Like other abstinence pledges, a pastor guided Keol and her parents through the ceremony. I feel extremely uncomfortable with the way he speaks to this 10-year-old girl, this child. I quote directly:
“I’m going to ask Keol some questions. Remember, these are solemn promises I want you to make to your dad. All right? Do you promise your dad that you will search until you find a godly man to marry? Do you promise your daddy that you will save yourself until you find a man that loves you as much as your daddy loves you? Do you promise your daddy that you will give yourself in marriage only to the man that your daddy knows is worthy of your love? [Johnny places the ring on Nakeol’s finger]”What that ring is is a reminder of these promises you made to your daddy today.”

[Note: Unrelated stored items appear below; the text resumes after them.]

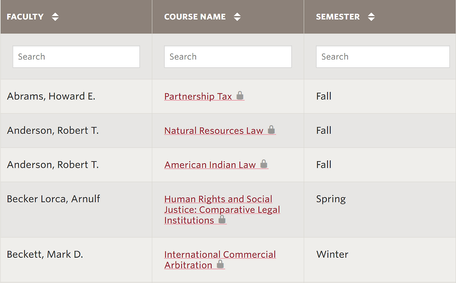Click the lock icon beside Partnership Tax
The width and height of the screenshot is (456, 283).
point(240,95)
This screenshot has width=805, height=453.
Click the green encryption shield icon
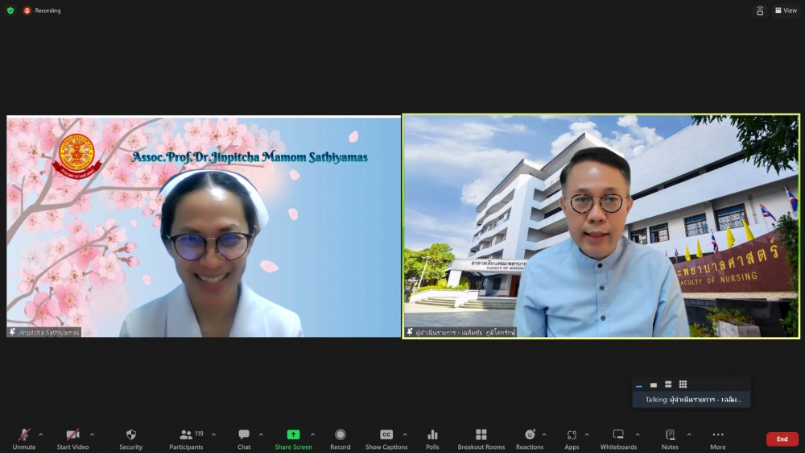(x=10, y=10)
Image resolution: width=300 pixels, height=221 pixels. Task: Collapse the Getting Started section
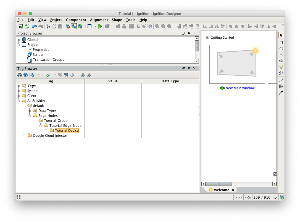pyautogui.click(x=208, y=38)
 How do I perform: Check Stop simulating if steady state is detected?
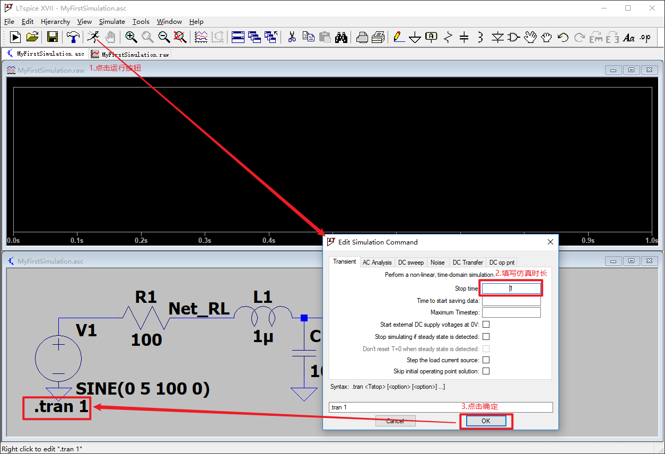486,336
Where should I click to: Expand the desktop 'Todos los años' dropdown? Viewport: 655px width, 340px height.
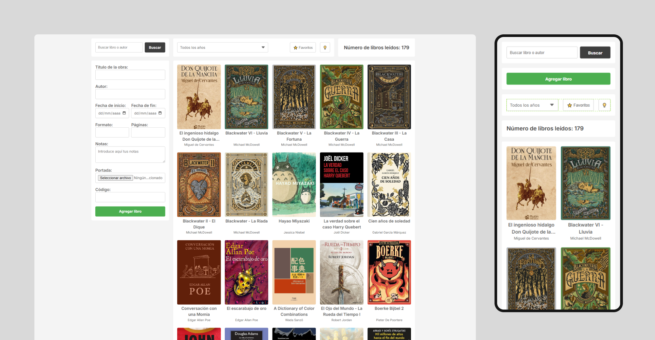point(222,47)
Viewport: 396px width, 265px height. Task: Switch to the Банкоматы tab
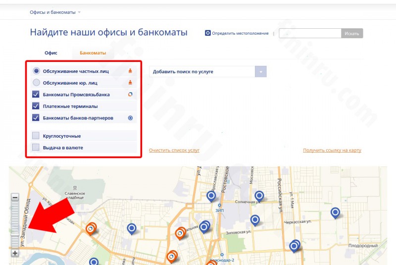[93, 53]
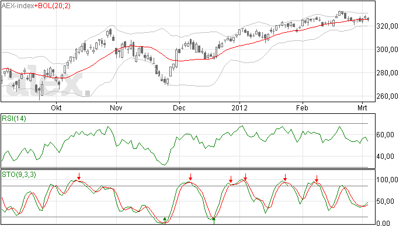Select red arrow just after the 2012 gridline
Viewport: 403px width, 226px height.
(245, 177)
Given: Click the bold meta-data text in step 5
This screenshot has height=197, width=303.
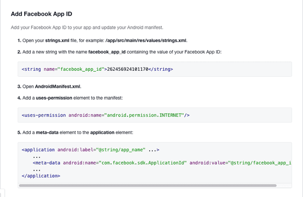Looking at the screenshot, I should tap(47, 132).
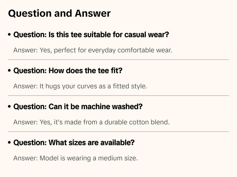Image resolution: width=237 pixels, height=177 pixels.
Task: Expand the casual wear suitability question
Action: (91, 35)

All of this is extremely emotionally manipulative to do to a child, period, but especially to a child is about to lose a parent. Like most little girls, she probably wants to make her mommy and daddy happy no matter what. With her father dying, she’s especially vulnerable. How could this family be OK with letting child promise to her father on his deathbed that she won’t do something until 15 or 20 years from how? What if, like so many other young people who make abstinence pledges, Nakeol doesn’t actually fulfill that “solemn promise” to her dying father? It robs her of making sexual decisions for herself that aren’t tied to what her father might think. Breaking that commitment the kind of thing that could traumatize a young woman’s beliefs about herself and her sexuality for a long, long time.
The rest of the video is extremely sad and sweet. It’s hard to watch without tearing up. I feel for this family, and as someone whose half-sisters lost their birth mother when they were around her age, I feel for Nakeol. Even though they may have been well-intentioned, I truly wish her hadn’t done this.